The human case comes first
It's worth being direct about this: the strongest reason to build accessible websites isn't regulatory pressure. It's that exclusion has a real cost for real people. Someone trying to book an appointment, read a product description, or contact a business deserves the same experience regardless of how they interact with a screen.
Beyond the ethical dimension, there's a straightforward business case. Accessible websites reach more people. They tend to perform better in search because the same practices that help screen readers, like clear heading structure, descriptive link text, and properly labelled images, also help search engines understand content. Page speed, logical layout, and keyboard usability improve the experience for everyone, not just users with disabilities.
Accessibility also signals a level of care and professionalism that visitors notice even when they don't consciously name it. A site that's easy to navigate, well-structured, and clearly written feels trustworthy. One that isn't tends to create friction before a visitor has even decided whether they're interested in what you offer.
The regulatory framework in Canada
Canada's approach to accessibility operates at both federal and provincial levels, and the two frameworks have different scopes.
The Accessible Canada Act (ACA), which received Royal Assent in June 2019, set an overarching goal: a barrier-free Canada by January 1, 2040. The Act applies to federally regulated organizations — federal government departments and agencies, Crown corporations, banks, broadcasters, telecom companies, and interprovincial transportation providers like airlines and railways. These organizations are required to proactively identify and remove barriers across seven priority areas. One of those areas is information and communication technology, including websites and digital content.
Under the ACA, regulated organizations must publish accessibility plans, establish feedback mechanisms, and produce progress reports. Accessibility Standards Canada develops the technical standards that inform those requirements, drawing heavily from the Web Content Accessibility Guidelines (WCAG), which are published by the W3C and serve as the international benchmark for web accessibility.
WCAG 2.1 Level AA is the benchmark most Canadian frameworks reference.
WCAG organizes accessibility requirements around four principles: content must be Perceivable, Operable, Understandable, and Robust. Level AA compliance covers the most common and significant barriers, including colour contrast, keyboard access, captions, and error identification in forms.

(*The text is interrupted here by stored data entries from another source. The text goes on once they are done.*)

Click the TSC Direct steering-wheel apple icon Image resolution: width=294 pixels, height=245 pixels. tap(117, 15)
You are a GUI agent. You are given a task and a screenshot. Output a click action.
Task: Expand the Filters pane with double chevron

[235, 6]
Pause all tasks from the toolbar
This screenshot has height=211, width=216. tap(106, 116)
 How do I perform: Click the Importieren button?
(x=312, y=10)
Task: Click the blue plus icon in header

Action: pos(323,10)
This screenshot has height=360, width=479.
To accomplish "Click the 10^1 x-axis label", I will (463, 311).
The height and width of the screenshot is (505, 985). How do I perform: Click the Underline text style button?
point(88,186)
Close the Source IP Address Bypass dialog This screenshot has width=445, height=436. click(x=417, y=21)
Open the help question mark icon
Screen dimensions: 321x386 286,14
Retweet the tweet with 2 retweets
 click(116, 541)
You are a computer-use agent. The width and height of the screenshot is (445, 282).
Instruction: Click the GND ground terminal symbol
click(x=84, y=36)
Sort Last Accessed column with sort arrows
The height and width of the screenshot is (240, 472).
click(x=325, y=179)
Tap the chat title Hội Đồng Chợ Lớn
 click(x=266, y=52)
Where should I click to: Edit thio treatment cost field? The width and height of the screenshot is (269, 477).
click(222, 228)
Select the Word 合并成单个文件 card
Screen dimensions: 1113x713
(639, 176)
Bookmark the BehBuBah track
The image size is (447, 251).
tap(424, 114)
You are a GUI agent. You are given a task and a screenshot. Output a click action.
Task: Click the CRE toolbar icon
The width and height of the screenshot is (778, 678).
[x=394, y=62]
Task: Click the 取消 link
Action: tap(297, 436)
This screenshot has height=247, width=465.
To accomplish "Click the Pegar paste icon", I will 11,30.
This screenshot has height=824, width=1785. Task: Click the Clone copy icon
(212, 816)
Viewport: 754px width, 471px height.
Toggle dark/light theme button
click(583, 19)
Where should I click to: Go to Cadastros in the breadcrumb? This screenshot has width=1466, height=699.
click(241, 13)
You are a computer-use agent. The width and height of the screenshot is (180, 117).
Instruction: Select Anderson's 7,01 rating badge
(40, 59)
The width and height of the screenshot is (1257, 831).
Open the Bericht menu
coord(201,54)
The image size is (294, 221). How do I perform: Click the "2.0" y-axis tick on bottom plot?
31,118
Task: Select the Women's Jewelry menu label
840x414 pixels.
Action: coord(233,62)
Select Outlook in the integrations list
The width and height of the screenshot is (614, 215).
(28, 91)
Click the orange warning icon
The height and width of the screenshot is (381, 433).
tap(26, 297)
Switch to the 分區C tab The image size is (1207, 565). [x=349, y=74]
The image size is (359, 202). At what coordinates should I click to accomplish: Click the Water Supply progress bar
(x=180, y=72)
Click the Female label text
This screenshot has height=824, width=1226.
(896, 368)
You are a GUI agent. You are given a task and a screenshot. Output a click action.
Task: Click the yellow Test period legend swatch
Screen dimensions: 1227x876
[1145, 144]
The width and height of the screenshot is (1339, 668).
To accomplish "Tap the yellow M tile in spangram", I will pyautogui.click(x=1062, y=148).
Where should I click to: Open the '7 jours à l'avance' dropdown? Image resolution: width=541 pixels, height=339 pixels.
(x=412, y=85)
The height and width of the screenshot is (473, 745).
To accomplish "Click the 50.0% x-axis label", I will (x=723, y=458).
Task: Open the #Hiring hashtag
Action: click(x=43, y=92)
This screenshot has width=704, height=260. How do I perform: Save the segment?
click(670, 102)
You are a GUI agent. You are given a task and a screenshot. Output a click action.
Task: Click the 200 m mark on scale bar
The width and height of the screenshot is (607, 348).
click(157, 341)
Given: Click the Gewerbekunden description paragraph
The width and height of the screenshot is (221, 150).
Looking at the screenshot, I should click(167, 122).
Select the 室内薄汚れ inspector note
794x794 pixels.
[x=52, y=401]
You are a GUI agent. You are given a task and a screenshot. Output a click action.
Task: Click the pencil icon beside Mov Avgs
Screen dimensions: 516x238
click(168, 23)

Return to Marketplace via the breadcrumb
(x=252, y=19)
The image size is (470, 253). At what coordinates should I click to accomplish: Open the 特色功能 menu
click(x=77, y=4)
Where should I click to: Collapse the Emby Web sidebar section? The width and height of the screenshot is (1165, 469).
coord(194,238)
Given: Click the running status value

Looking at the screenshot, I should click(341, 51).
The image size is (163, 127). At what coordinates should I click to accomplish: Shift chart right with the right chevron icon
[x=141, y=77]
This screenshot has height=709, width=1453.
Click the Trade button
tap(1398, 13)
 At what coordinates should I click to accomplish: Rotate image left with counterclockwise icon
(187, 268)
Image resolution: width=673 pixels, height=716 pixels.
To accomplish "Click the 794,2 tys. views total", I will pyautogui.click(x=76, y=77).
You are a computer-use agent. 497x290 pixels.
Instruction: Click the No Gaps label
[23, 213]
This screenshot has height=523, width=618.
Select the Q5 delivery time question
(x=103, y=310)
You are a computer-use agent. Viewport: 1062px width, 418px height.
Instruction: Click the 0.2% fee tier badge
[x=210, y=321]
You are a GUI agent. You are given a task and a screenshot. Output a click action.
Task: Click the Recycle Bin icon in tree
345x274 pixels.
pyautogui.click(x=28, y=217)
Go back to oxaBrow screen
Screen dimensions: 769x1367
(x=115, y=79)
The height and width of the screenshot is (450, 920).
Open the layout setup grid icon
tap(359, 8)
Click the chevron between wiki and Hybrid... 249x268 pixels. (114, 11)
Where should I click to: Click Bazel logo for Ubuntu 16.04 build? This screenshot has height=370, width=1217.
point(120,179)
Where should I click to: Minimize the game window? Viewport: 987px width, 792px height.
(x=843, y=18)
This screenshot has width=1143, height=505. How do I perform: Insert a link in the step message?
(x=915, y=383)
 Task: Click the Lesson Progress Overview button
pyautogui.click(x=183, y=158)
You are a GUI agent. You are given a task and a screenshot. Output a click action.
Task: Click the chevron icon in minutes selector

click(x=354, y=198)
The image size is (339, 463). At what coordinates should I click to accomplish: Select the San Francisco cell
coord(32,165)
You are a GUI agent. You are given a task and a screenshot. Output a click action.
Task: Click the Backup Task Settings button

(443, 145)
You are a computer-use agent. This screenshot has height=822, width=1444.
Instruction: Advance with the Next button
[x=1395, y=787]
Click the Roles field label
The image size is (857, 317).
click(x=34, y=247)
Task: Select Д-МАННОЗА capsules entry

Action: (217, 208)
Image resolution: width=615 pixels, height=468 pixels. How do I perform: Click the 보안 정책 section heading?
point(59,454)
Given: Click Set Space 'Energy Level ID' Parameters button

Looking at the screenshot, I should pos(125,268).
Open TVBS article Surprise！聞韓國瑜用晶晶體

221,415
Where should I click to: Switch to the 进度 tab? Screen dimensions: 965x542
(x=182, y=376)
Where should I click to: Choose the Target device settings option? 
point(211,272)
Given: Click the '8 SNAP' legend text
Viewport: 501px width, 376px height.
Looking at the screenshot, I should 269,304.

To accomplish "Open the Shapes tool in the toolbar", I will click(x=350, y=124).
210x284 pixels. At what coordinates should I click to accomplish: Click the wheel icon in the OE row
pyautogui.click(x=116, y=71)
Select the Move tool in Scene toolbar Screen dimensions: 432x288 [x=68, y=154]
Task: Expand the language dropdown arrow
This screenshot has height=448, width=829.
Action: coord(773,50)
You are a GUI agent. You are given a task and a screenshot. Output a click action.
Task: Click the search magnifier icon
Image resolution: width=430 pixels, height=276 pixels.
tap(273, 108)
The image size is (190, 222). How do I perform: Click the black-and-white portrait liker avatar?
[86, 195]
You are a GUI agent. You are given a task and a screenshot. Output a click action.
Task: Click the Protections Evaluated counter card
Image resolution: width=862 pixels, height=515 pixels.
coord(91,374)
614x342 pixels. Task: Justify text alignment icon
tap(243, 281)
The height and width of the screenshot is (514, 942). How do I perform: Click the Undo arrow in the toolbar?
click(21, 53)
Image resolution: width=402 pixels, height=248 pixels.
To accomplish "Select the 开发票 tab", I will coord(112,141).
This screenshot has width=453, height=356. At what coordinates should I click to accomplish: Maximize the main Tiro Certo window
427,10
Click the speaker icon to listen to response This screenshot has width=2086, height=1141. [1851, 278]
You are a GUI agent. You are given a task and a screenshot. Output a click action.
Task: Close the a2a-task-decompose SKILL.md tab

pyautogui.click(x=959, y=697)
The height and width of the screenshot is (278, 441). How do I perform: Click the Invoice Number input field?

Ontario and provincial legislation
At the provincial level, Ontario has the most developed framework. The Accessibility for Ontarians with Disabilities Act (AODA), passed in 2005, set a target of full accessibility in Ontario by 2025 and applies to both public sector organizations and private businesses with one or more employees. Its Integrated Accessibility Standards Regulation includes specific requirements for web content: public websites and web content published after January 1, 2012 must conform to WCAG 2.0 Level A, and content published after January 1, 2014 must meet WCAG 2.0 Level AA, with some exceptions.
For Ontario businesses, this isn't aspirational. Compliance is legally required and enforced through audits and penalties. Organizations that fail to file accessibility compliance reports or meet the standards can face fines of up to $100,000 per day for corporations. In practice, enforcement has been inconsistent, but the legal obligation is real and the risk of falling behind is growing as standards are updated and scrutiny increases.
Other provinces are at varying stages. British Columbia, Manitoba, and Nova Scotia each have accessibility legislation in place or in development. The federal trajectory under the ACA is expected to pull provincial frameworks in a consistent direction over the coming years as the 2040 barrier-free goal approaches.
What this means for your website
If your organization falls under federal regulation or operates in Ontario, some level of web accessibility isn't optional. But the more useful frame for most businesses is this: accessibility is one of the cleaner ways to improve a website across every dimension at once: usability, SEO, legal posture, and the experience you're offering to a large portion of your audience.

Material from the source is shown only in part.